Thermostated Kac Models

Series
Dissertation Defense
Time
Friday, October 30, 2015 - 12:05 for 1 hour (actually 50 minutes)
Location
Skiles 006
Speaker
Ranjini VaidyanathanSchool of Mathematics, Georgia Tech

Advisor: Dr. Federico Bonetto

We consider a model of N particles interacting through a Kac-style collision process, with m particles among them interacting, in addition, with a thermostat. When m = N, we show exponential approach to the equilibrium canonical distribution in terms of the L2 norm, in relative entropy, and in the Gabetta-Toscani-Wennberg (GTW) metric, at a rate independent of N. When m < N , the exponential rate of approach to equilibrium in L2 is shown to behave as m/N for N large, while the relative entropy and the GTW distance from equilibrium exhibit (at least) an "eventually exponential” decay, with a rate scaling as m/N^2 for large N. As an allied project, we obtain a rigorous microscopic description of the thermostat used, based on a model of a tagged particle colliding with an infinite gas in equilibrium at the thermostat temperature. These results are based on joint work with Federico Bonetto, Michael Loss and Hagop Tossounian.

Semi-Infinite Relaxations for a Dynamic Knapsack Problem with Stochastic Item Sizes

Series
ACO Student Seminar
Time
Friday, October 30, 2015 - 13:00 for 1 hour (actually 50 minutes)
Location
Skiles 005
Speaker
Alejandro TorielloGeorgia Tech
We consider a version of the knapsack problem in which an item size is random and revealed only when the decision maker attempts to insert it.

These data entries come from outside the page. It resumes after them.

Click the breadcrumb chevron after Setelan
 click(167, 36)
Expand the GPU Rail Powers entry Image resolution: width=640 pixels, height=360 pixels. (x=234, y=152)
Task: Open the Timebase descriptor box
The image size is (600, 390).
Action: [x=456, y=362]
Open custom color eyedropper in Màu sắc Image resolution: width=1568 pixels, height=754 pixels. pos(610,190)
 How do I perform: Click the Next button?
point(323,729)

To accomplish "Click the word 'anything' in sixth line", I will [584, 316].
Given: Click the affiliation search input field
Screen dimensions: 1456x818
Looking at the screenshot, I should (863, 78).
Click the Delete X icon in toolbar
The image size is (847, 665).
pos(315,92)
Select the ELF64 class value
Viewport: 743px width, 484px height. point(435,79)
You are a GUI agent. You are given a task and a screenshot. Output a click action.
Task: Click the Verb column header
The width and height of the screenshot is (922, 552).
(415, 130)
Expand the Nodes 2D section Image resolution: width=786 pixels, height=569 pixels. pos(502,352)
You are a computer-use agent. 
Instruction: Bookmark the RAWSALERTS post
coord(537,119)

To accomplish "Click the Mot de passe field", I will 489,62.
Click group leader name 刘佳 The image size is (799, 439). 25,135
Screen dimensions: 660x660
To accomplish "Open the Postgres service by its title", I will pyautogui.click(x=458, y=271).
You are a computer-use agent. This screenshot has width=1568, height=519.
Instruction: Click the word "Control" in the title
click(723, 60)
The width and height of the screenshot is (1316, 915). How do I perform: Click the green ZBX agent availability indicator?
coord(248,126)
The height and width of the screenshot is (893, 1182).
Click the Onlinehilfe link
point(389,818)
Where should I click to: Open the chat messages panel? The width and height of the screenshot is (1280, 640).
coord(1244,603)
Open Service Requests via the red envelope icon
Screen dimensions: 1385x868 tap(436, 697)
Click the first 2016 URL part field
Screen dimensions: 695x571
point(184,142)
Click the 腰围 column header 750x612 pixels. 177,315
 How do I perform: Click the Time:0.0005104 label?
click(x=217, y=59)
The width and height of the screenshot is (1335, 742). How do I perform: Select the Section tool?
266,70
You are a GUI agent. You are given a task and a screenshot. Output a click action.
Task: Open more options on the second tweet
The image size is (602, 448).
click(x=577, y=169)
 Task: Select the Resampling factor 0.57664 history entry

After every successful insertion the decision maker can choose the next item dynamically based on the remaining capacity and available items, while an unsuccessful insertion terminates the process. We propose a new semi-infinite relaxation based on an affine value function approximation, and show that an existing pseudo-polynomial relaxation corresponds to a non-parametric value function approximation. We compare both theoretically to other relaxations from the literature and also perform a computational study. Our new relaxation provides tight bounds over a variety of different instances and surprisingly becomes tighter as the number of items increases. Joint work with Daniel Blado (ACO) and Weihong Hu (ISyE).